**本文抜粋**:
========================
珍右翼・高世仁に突っ込む(2021年12/14日分)(副題:今日も高世に悪口する)

ネット上の誹謗中傷と既存メディア - 高世仁のジャーナルな日々
 前半はDappi批判でまともですが後半から

 ネットの誹謗中傷・炎上について、作家・監督の森達也*1がこんな指摘をしている*2
ツイッター匿名率世界比較で、日本は匿名率が圧倒的に高い。75.1%です。アメリカ35.7%でイギリスは31,0%。ほぼ独走状態。匿名だからこそ平気で人を罵倒できるし、追い詰めることができる。」
「韓国も一時、ひどかったんです。SNSで誹謗中傷を受けた映画女優とか何人か自殺した。あの時に韓国は、実名制などを一時は導入しただけでなく、ツイッターユーザーも匿名をやめて名前を出そうとする動きを見せた。現在の韓国の匿名率は31.5%です。」
========================
**収集資料**:
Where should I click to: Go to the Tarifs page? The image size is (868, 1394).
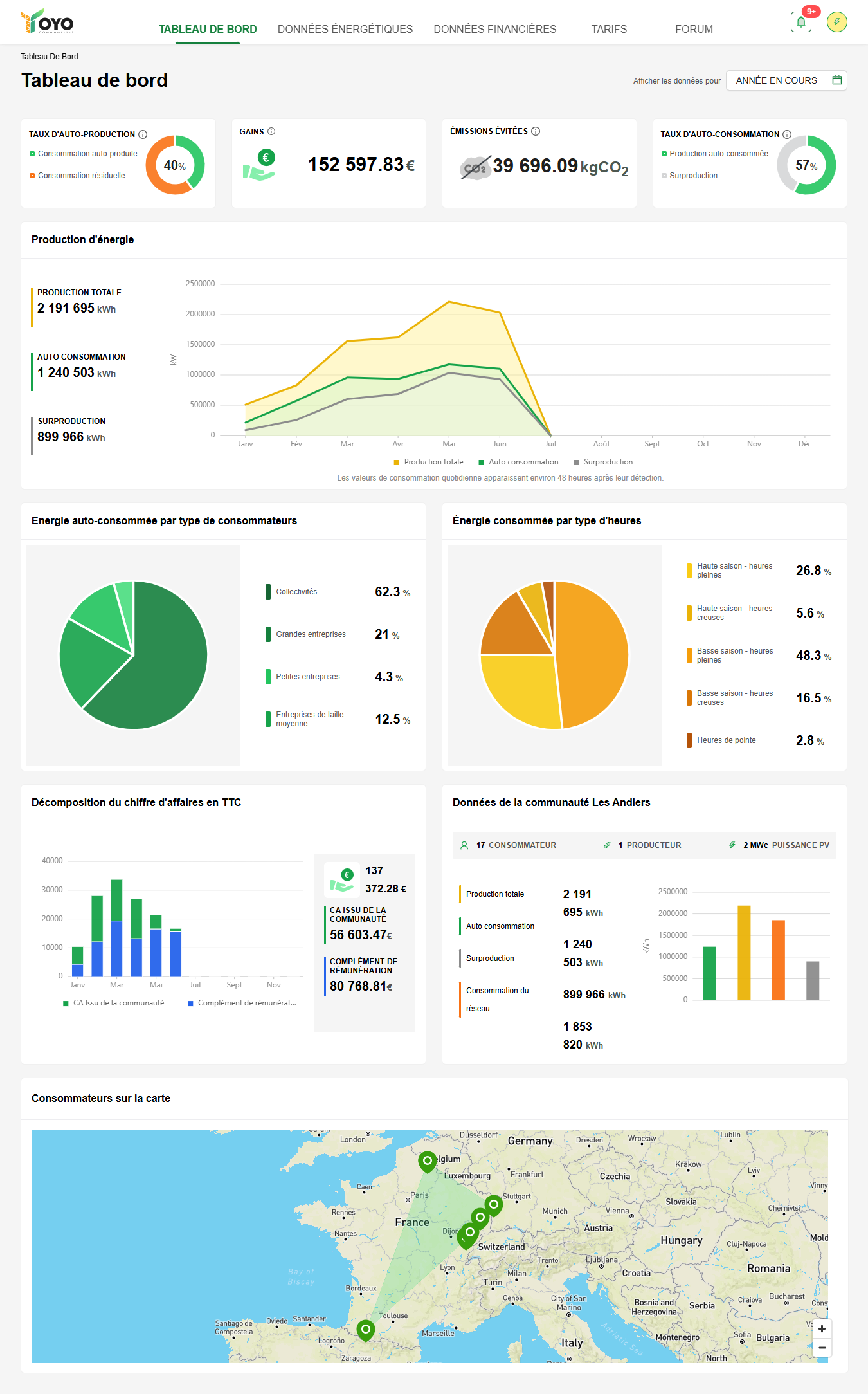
========================
**課題一覧**:
(1) 本文抜粋の「韓国も一時、ひどかったんです」で始まる段落を、主要な事実を残した箇条書きに書き換えよ。
(2) ネット上の誹謗中傷と匿名性を扱う本文抜粋について、最後の文の後から続きを書き継げ。

**課題の解答**:
(1)
- 韓国でも一時期、SNS上の誹謗中傷がひどかった。
- 誹謗中傷を受けた映画女優など数人が自殺した。
- 韓国は実名制などを一時導入した。
- ツイッターユーザーにも、匿名をやめて名前を出そうとする動きが見られた。
- 現在の韓国の匿名率は31.5%である。

(2)
(『創』11月号「岐路に立たされたジャーナリズムの危機的現実」より)
 今の日本人は、人前で意見をはっきり言うことをいやがる傾向にあるようだ。(ボーガス注:ジンネット時代に?)私も経験があるが、カメラを持ってごく普通の街頭インタビューをするさいでも、応じる人が非常に少ない*3。応じてくれても、「顔はモザイクかけてミッキーマウスみたいな声にして」などと注文する人がいる。外国から日本に来た人は、テレビを見てモザイクの多さに驚く。異常だという。
 人前では何も言わずに、陰で匿名でコソコソ言う*4。これなら責任を取らないですむ。これでは民主主義的な言論に相応しくない。

などと書いて「そもそも匿名批判が卑怯だ」という無茶苦茶な話になっていきます。
 こうした高世の無茶苦茶な主張には以前、このようなことをプロのジャーナリストが発言するのはさすがに驚かされる - ライプツィヒの夏(別題:怠け者の美学)という批判をid:Bill_McCrearyさんがされていますが。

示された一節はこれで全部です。